Asteroid laser ablation is a proposed method for deflecting asteroids, involving the use of a laser array to alter the orbit of an asteroid. Laser ablation works by heating up a substance enough to allow gaseous material to eject, either through sublimation (solid to gas) or vaporization (liquid to gas). For most asteroids this process occurs between temperatures in the range of 2,700–3,000 K (2,430–2,730 °C; 4,400–4,940 °F). The ejecting material creates a thrust, which over an extended period of time can change the trajectory of the asteroid. As a proof of concept on a small scale, Travis Brashears, a researcher at UC Santa Barbara's Experimental Cosmology Lab, led by Dr. Philip Lubin, has already experimentally verified that laser ablation can de-spin and spin-up an asteroid.

Modern humans, or Homo sapiens, have existed for approximately 200,000 years. By comparison, the dinosaurs survived on Earth for over 100 million years before the Chixculub asteroid wiped them out. Asteroids could still potentially pose a serious threat to every major city on earth and even to our whole species.^{[unreliable source?]}

In February 2013, the Chelyabinsk meteor exploded at a height of 30 kilometers over western Russia. The meteor, which weighed around 6.8 kilotonnes (15×10^⁶ lb), was estimated to be traveling 18 km/s (40,000 mph) and entered Earth's atmosphere at an angle of 20 degrees. The explosion was between 20 and 30 times stronger than the bomb dropped on Hiroshima; the resulting shock wave broke windows on the ground and injured around 1,500 people. Owing to the meteor's relatively shallow angle, it exploded high in Earth's atmosphere. However, had the meteor reached Earth's surface or exploded lower in the atmosphere, the results could have been catastrophic.

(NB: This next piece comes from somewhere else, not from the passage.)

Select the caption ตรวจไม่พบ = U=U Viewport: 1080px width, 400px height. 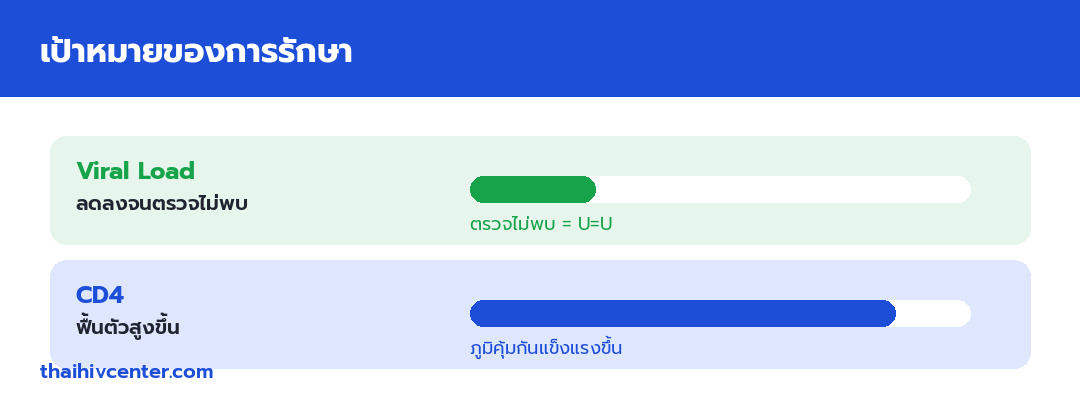541,224
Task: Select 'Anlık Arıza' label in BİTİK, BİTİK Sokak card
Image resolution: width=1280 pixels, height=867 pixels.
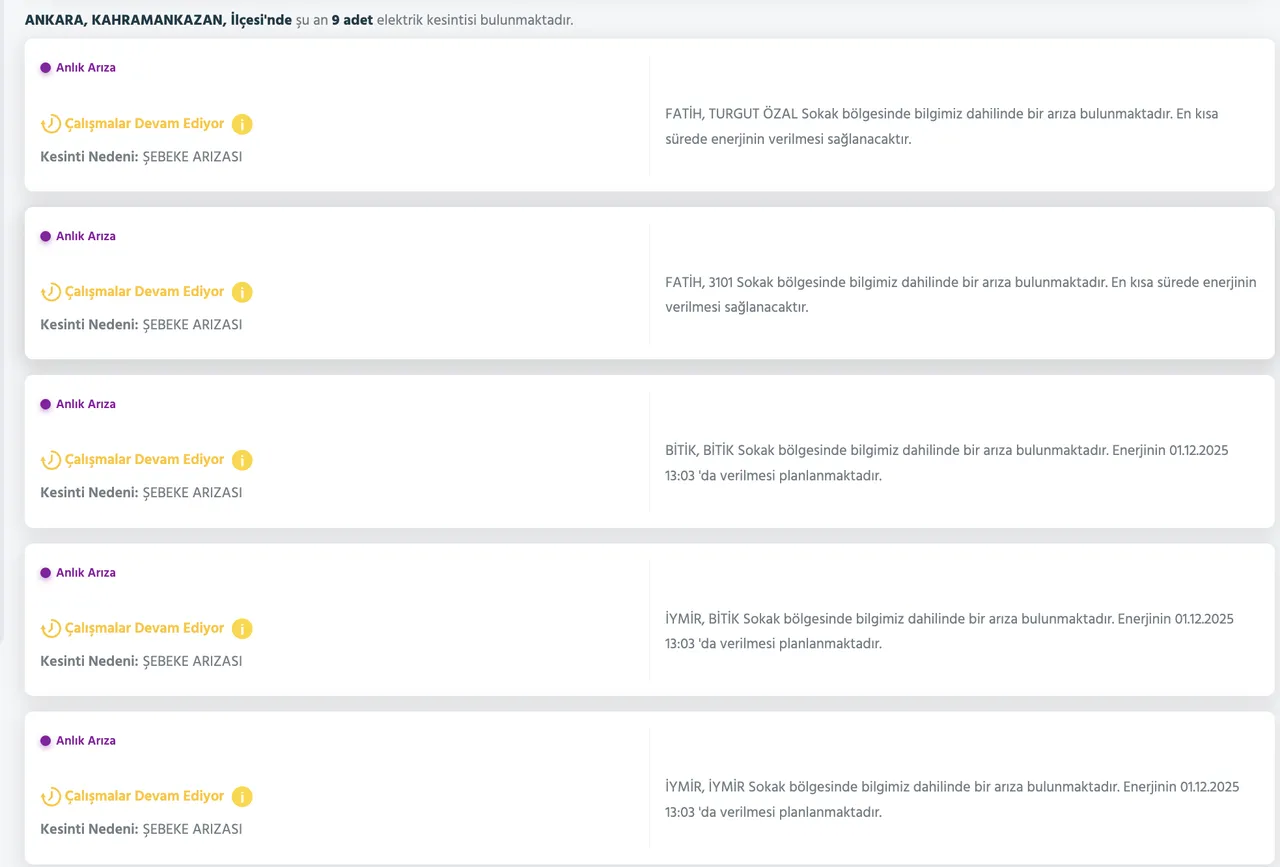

Despite NASA's efforts to detect near-Earth objects (NEOs), the Chelyabinsk meteor went undetected. In recent years, NASA, in partnership with the European Space Agency, has been increasing its efforts to track all NEOs with the potential to cross Earth's orbit. On its website, NASA has a public list of all known NEOs that present a potential impact risk. However, the list remains incomplete and the question of what to do in the event of an imminent impact remains unanswered.

Laser ablation is a promising method because it allows an asteroid to be redirected without breaking the asteroid into smaller pieces, each of which may pose its own threat to Earth. The nuclear impactor is another proposed method for deflecting asteroids, but is less promising than laser ablation for both political and technical reasons:

Laser ablation is already being experimentally tested in labs as a method for asteroid deflection and there are plans to begin testing on the International Space Station (ISS), and in low Earth orbit.

Short acting laser ablation is used to verify and explore the effectiveness of the powerful thermal X-ray pulse that would be emitted upon the detonation of an asteroid stand-off nuclear explosive device. Investigations to this end were conducted in 2015 by exposing common meteorite fragments to tuned laser pulses, provided by Sandia National Laboratory.

There are two types of proposed asteroid laser ablation systems, a stand-on system and a stand-off system. The main difference is the size and position of the laser array used.